What is small, can be found in almost everyone’s pocket and could be making you sick? Your cellphone. Most people wash their hands regularly and do their best to stay healthy, but many may not realize that cellphones are a major harborer of illness-causing germs.
The germs on cellphones can come from a variety of places. People often set their phones on desks in classrooms that have haven’t been cleaned. They put their phones in pockets or purses to bounce around loose change, a well-known source of germs. Then, people put their phones up next to their faces, inviting germs and potential illnesses into their bodies.
In an Oct. 2012 Wall Street Journal article by Caroline Porter, researchers from HML Labs of Muncie, Ind. collected and tested eight random cell phones from a Chicago office. Dr. Donald Hendrickson, president of HML Labs, said the results were "pretty bad." The team discovered that all of the phones contained coliforms, a bacteria indicating fecal contamination.
The researchers hypothesized that cellphones were more likely to contain larger amounts of germs and bacteria that other common items due to the fact that they are taken everywhere and are handled physically so often. Michael Schmidt, professor and vice chairman of microbiology and immunology at the Medical University of South Carolina who was interviewed for the Wall Street Journal article, maintained that the "greasy smears" left on smartphone screens feed many forms of bacteria.
Many people simply aren’t conscious of the potential health hazard caused by cellphones, said Julie Gibbs, assistant director of health promotions and nutrition counseling at Lafene Health Center.

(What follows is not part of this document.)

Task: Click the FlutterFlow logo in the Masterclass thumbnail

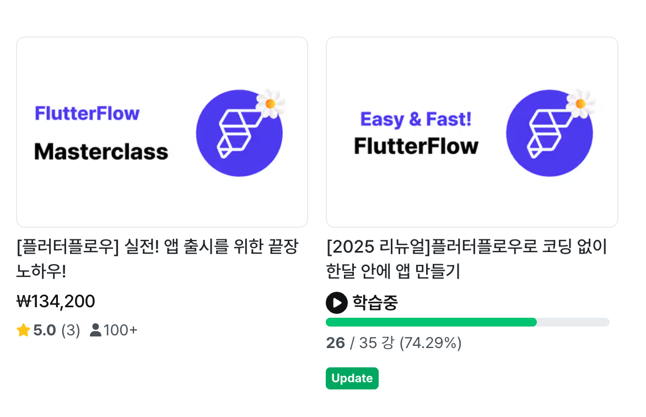Action: click(239, 134)
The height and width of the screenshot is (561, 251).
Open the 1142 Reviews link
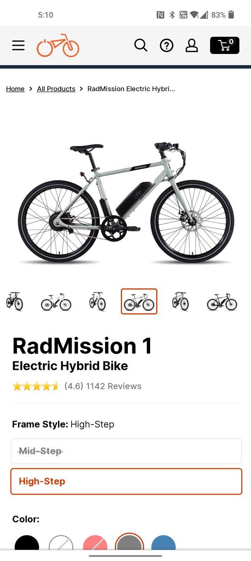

"I have never really thought about my phone picking up a lot [of germs],” said Crystian Torres, junior in criminology and psychology.
Gibbs noted that cellphones are not often thought of as carrying and transmitting germs and bacteria, as some other objects are.
“This is probably not something that students think about," Gibbs said. "We think about things like money and door knobs that can spread germs."
Gibbs described the types of illnesses that can be spread through cellphones or similar items.
“The common cold, upper respiratory infections and especially the flu,” Gibbs said. “We are seeing a lot of students come in with flu symptoms this season.”
Gibbs stressed that the best way to avoid getting bogged down with the flu is to get a flu vaccination, but that being aware of potential germs is also important.
Yet some students aren’t too worried about the risk.
“Germs are everywhere," said Connor Hunt, sophomore in public relations and advertising. "Even if I cleaned my phone, I would still come across germs on a daily basis."
Luckily, for those who are concerned about the germs on their phones, cleaning options are available. An online company called Wireless Wipes has developed a cleaning wipe for “cell phones, PDA’s, and computers.” The wipes, which sell for $2.95 per pouch in a variety of scents, are described as "a highly absorbent alcohol based sanitizer that eliminates or dramatically reduces your exposure to potentially harmful germs.”
UV disinfectant wands are also available for people seeking a chemical-free option for cleaning their phones. These wands have been proven to kill germs on a variety of surfaces without actually touching them. While they are on the more expensive side of the spectrum, anywhere from $60.00-$200.00, the wands emit UV-C light rays that kill all of the germs. The light rays are safe for nearly any surface and can be used to disinfect other household items as well.
While it is difficult to determine whether or not cellphones play a large part in the spread of illness, it is scientifically proven that they harbor many germs that have the potiential to cause illness.
As with anything that is exposed to germ-infested environments, passed around from person to person and rarely cleaned, cellphones are one of many sources of germs and illnesses around campus. In order to decrease the amount of germs on your cellphone, it is critical to regularly disinfect your phone and wash your hands often, even during non-peak illness seasons.